Type: | Nullable<T>[[DateTime]] |
Position: | Named |
Default value: | None |
Vereist: | False |
Pijplijninvoer accepteren: | False |
Jokertekens accepteren: | False |
-Path
Hiermee geeft u een pad op dat moet worden getest. Jokertekens zijn toegestaan. Als het pad spaties bevat, plaatst u het tussen aanhalingstekens.
Type: | String[] |
Position: | 0 |
Default value: | None |
Vereist: | True |
Pijplijninvoer accepteren: | True |
Jokertekens accepteren: | True |
-PathType
Hiermee geeft u het type van het laatste element in het pad. Deze cmdlet retourneert $true
als het element van het opgegeven type is en $false
of dit niet het is. De aanvaardbare waarden voor deze parameter zijn:
Container
- Een element dat andere elementen bevat, zoals een map of registersleutel.Leaf
- Een element dat geen andere elementen bevat, zoals een bestand.Any
- Een container of een leaf.
Hiermee wordt aangegeven of het laatste element in het pad van een bepaald type is.
Let op
Tot PowerShell versie 6.1.2, wanneer de Switches IsValid en PathType samen worden opgegeven, negeert de Test-Path
cmdlet de PathType-switch en valideert alleen het syntactische pad zonder het padtype te valideren.
Volgens probleem #8607 kan het oplossen van dit gedrag een belangrijke wijziging zijn in een toekomstige versie, waarbij de IsValid- en PathType-switches deel uitmaken van afzonderlijke parametersets, en dus niet samen kunnen worden gebruikt om deze verwarring te voorkomen.
Type: | TestPathType |
Aliassen: | Type |
Geaccepteerde waarden: | Any, Container, Leaf |
Position: | Named |
Default value: | None |
Vereist: | False |
Pijplijninvoer accepteren: | False |
Jokertekens accepteren: | False |
Invoerwaarden
U kunt een tekenreeks met een pad, maar niet een letterlijk pad, doorsluisen naar deze cmdlet.
Uitvoerwaarden
De cmdlet retourneert een Booleaanse waarde.
Notities
De cmdlets die het naamwoord Path (de Path-cmdlets ) bevatten, werken met het pad en retourneren de namen in een beknopte indeling die alle PowerShell-providers kunnen interpreteren.
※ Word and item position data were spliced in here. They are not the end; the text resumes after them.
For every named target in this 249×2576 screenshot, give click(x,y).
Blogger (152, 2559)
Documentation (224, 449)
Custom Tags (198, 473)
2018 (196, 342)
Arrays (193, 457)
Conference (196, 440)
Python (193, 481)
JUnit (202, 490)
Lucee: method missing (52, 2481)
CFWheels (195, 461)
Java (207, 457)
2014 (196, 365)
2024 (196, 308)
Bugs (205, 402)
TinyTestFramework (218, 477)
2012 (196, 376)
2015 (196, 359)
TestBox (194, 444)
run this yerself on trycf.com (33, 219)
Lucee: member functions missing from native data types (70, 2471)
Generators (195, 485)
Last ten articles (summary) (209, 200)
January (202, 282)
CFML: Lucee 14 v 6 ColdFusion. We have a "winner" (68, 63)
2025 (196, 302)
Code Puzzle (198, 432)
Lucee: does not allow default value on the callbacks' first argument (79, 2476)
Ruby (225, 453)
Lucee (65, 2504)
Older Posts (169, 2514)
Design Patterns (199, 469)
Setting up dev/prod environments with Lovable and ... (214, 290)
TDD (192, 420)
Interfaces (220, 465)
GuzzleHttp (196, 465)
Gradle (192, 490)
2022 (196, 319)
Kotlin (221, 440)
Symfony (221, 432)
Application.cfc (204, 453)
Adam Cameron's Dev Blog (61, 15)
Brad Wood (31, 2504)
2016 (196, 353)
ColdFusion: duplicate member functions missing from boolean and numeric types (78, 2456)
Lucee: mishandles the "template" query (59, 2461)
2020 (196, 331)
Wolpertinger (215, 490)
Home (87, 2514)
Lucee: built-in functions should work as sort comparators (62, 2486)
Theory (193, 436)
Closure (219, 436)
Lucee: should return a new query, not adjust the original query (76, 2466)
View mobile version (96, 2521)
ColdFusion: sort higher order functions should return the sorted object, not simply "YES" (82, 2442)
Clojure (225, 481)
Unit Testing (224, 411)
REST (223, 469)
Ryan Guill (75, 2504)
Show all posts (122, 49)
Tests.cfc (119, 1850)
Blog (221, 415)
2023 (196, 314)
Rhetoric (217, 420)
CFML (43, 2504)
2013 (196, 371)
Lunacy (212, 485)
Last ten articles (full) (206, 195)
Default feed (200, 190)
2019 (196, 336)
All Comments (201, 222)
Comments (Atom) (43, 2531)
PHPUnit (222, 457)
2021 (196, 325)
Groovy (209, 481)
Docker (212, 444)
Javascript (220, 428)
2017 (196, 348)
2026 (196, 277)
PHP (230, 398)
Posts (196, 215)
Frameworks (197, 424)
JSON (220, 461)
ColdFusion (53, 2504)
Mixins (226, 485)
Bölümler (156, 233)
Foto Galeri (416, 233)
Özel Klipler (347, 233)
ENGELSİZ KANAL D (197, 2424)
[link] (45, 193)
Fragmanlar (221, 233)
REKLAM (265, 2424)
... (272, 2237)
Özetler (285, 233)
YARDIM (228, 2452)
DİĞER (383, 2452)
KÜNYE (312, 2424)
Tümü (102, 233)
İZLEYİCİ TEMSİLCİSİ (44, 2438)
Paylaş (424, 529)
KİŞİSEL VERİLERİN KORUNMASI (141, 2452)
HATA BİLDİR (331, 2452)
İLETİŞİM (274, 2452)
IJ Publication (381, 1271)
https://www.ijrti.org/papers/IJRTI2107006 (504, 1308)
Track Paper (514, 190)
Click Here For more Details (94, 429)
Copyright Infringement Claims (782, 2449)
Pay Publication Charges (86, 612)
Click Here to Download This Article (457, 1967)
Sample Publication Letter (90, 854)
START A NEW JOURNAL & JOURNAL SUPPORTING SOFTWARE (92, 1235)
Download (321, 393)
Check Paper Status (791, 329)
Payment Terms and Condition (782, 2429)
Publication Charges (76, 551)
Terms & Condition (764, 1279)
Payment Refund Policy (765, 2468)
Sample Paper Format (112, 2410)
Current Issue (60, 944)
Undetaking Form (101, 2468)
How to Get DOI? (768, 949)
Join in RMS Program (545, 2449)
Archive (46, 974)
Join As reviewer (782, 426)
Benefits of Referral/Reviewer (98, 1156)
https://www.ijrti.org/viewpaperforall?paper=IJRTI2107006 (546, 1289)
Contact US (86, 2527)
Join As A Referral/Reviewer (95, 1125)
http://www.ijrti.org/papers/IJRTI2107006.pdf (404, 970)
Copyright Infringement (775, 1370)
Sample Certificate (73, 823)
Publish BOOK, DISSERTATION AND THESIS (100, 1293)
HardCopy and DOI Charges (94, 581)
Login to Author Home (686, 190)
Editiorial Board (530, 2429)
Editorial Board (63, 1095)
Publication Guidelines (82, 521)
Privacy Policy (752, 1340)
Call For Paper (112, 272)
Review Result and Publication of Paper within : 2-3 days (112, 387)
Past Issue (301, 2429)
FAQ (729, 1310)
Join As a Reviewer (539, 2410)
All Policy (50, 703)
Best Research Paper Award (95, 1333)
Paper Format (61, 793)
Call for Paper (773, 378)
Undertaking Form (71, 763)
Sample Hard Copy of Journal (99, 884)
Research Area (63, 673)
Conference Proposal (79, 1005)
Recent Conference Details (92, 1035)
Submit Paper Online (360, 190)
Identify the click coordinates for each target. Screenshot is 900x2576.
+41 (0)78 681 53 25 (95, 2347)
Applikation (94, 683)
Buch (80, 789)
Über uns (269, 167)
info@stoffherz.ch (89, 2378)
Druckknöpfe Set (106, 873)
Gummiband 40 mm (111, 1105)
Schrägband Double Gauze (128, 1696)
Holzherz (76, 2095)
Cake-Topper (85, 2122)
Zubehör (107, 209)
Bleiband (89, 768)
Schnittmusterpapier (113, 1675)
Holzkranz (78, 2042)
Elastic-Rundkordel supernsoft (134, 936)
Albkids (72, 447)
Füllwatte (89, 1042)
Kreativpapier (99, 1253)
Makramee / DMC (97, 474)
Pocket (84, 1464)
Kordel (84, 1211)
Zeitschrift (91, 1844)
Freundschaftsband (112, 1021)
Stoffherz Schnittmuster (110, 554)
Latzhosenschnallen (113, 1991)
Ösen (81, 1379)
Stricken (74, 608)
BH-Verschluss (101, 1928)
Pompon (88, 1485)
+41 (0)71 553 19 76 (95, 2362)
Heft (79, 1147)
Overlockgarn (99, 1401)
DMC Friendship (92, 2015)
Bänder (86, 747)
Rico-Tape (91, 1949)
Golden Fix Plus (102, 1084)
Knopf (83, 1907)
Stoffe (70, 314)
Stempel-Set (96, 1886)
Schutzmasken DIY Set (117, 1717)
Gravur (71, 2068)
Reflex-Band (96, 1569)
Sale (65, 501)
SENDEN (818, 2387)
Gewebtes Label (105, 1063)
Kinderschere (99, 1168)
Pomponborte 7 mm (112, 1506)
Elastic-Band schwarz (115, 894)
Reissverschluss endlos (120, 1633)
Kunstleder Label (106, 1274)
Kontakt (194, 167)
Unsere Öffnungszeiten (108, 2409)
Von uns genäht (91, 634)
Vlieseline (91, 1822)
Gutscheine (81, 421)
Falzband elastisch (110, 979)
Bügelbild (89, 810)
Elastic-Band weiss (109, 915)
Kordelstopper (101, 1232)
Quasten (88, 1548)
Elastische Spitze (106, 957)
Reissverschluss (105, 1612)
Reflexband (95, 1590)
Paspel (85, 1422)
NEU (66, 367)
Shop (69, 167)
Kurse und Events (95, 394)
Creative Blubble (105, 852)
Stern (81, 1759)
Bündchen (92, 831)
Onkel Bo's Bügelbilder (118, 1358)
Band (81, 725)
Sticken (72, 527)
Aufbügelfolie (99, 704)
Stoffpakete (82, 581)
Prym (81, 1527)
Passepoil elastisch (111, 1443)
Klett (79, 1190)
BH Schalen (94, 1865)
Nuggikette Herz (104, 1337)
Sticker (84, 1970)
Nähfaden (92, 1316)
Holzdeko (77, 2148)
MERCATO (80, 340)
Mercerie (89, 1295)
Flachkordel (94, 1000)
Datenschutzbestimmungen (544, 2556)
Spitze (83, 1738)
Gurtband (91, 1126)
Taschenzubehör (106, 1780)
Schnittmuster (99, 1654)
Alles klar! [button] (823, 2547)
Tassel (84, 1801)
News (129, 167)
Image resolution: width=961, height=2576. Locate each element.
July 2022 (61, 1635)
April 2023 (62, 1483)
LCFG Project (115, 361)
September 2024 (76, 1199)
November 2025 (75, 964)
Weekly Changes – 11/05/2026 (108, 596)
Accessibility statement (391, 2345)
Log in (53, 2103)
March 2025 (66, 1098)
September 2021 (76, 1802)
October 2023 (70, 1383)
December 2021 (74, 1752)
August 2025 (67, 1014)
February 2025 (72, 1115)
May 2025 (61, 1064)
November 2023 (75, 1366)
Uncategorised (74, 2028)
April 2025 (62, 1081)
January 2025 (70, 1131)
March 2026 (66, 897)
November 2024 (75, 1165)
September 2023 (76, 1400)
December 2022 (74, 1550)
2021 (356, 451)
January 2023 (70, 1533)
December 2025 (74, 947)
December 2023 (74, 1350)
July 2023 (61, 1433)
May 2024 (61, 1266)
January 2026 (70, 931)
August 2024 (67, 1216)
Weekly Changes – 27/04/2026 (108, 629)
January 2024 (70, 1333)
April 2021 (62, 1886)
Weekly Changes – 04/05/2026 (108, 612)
Ze zijn ontworpen voor gebruik in programma's en scripts waarin u alle of een deel van een pad in een bepaalde indeling wilt weergeven. Gebruik ze zoals u Dirname, Normpath, Realpath, Join of andere pad manipulators zou gebruiken.
Het Test-Path
is ontworpen om te werken met de gegevens die door elke provider worden weergegeven. Als u de providers wilt weergeven die beschikbaar zijn in uw sessie, typt Get-PSProvider
u . Zie about_Providers voor meer informatie.